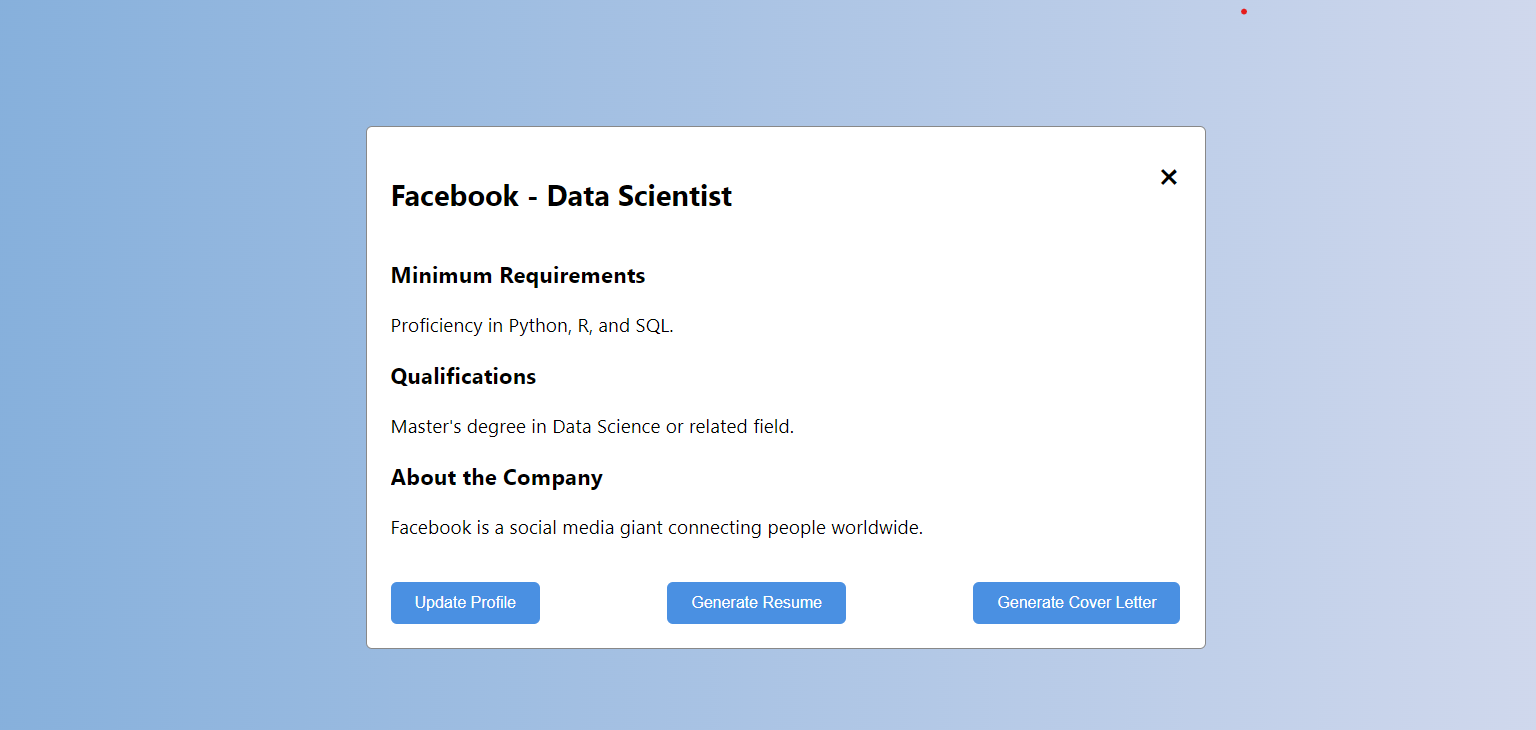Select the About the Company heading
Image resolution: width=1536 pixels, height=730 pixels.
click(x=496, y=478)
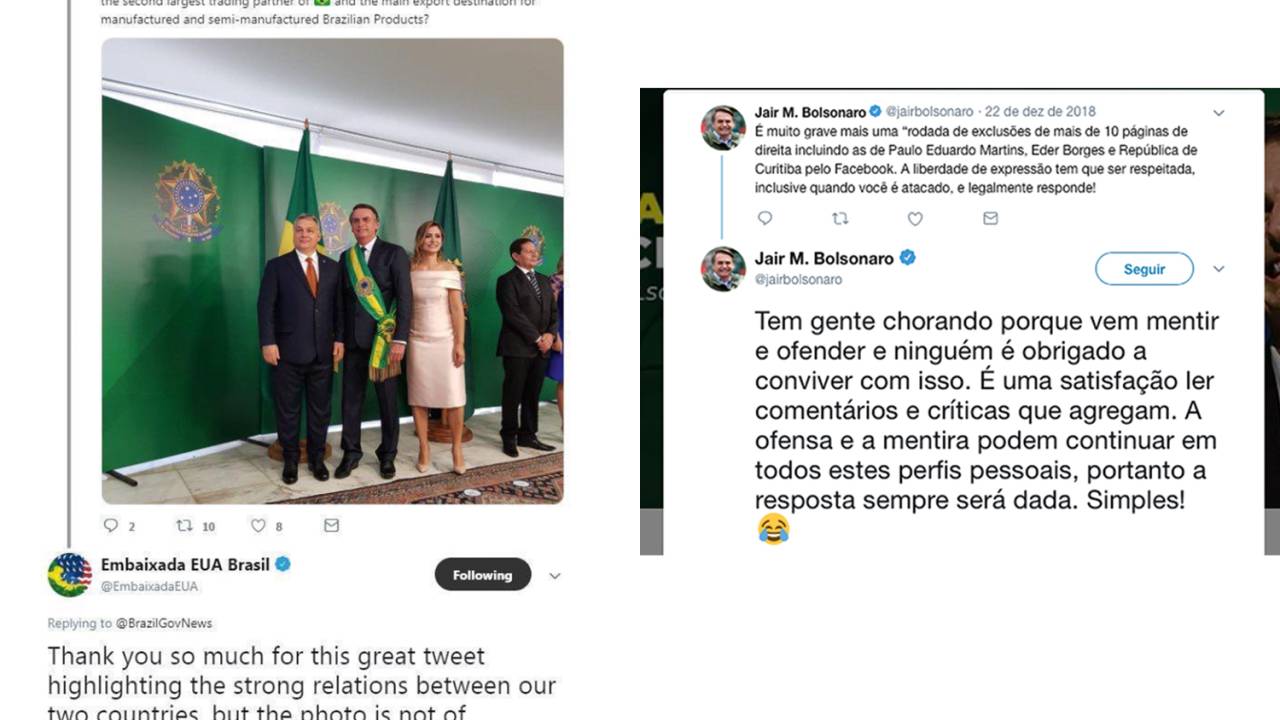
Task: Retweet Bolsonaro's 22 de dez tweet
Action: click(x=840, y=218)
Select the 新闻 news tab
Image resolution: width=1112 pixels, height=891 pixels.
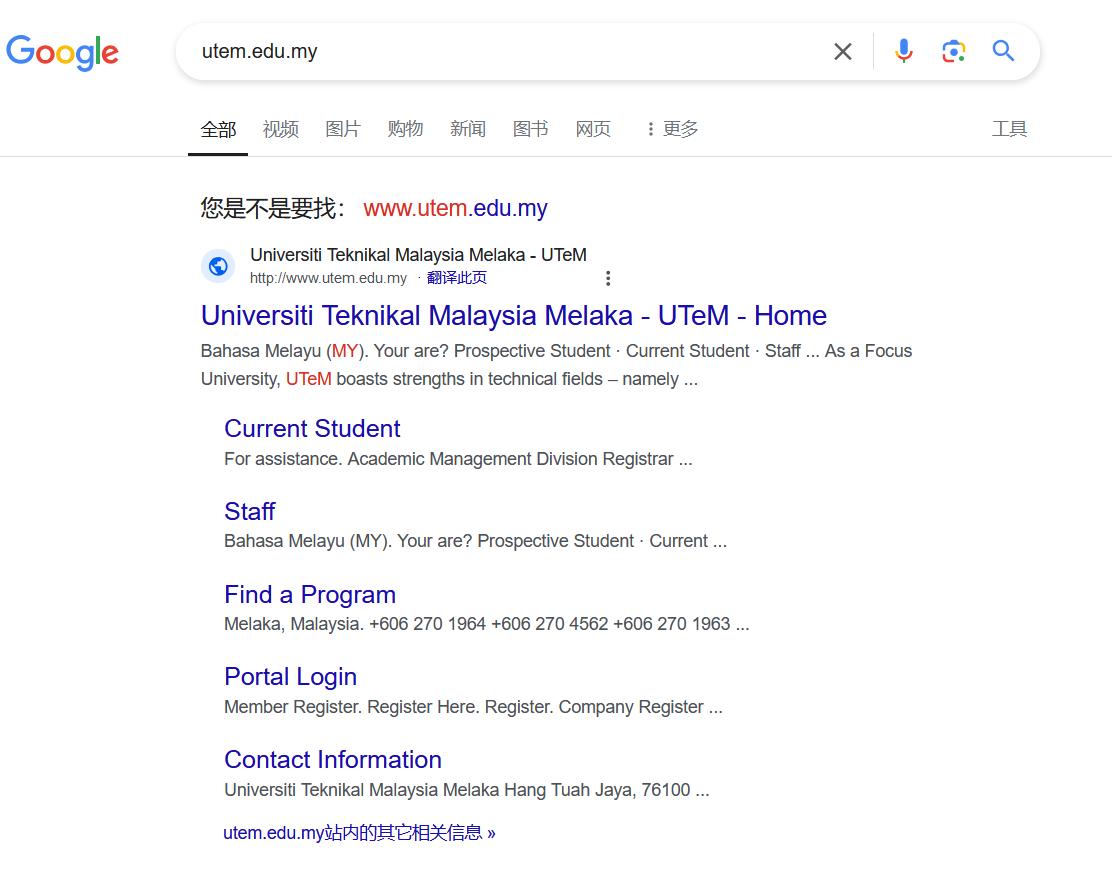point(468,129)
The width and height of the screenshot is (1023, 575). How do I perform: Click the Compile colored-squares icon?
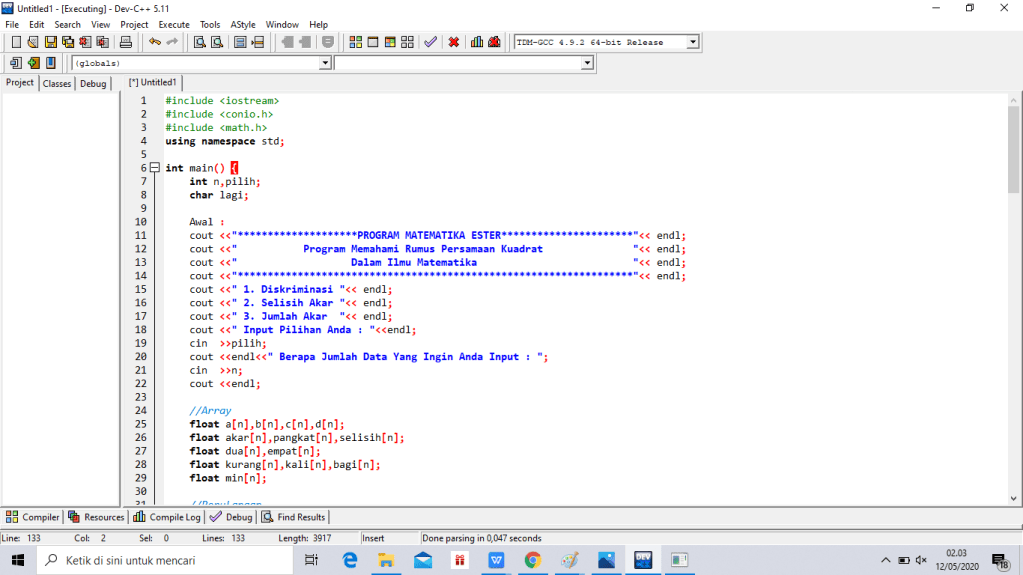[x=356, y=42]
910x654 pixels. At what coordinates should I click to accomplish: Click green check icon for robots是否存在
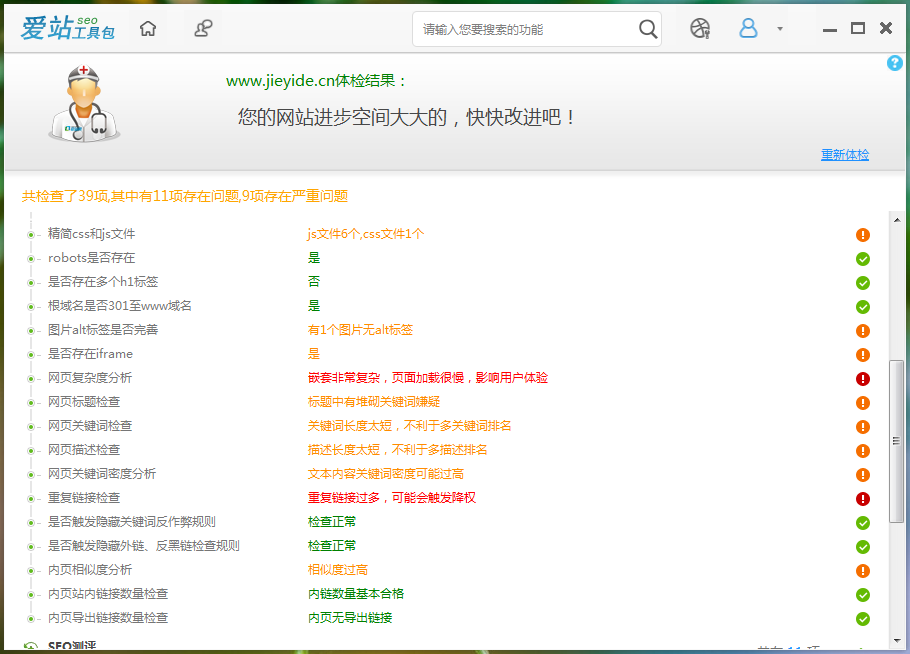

════════════════════

WHAT IS ASKED: Copy out every line in the entries above that contains the string "width". Letter case must match.

TASK RESPONSE:
Image resolution: width=1536 pixels, height=730 pixels.
Image resolution: width=1112 pixels, height=891 pixels.
The width and height of the screenshot is (1023, 575). How do I perform: Click the Compile colored-squares icon?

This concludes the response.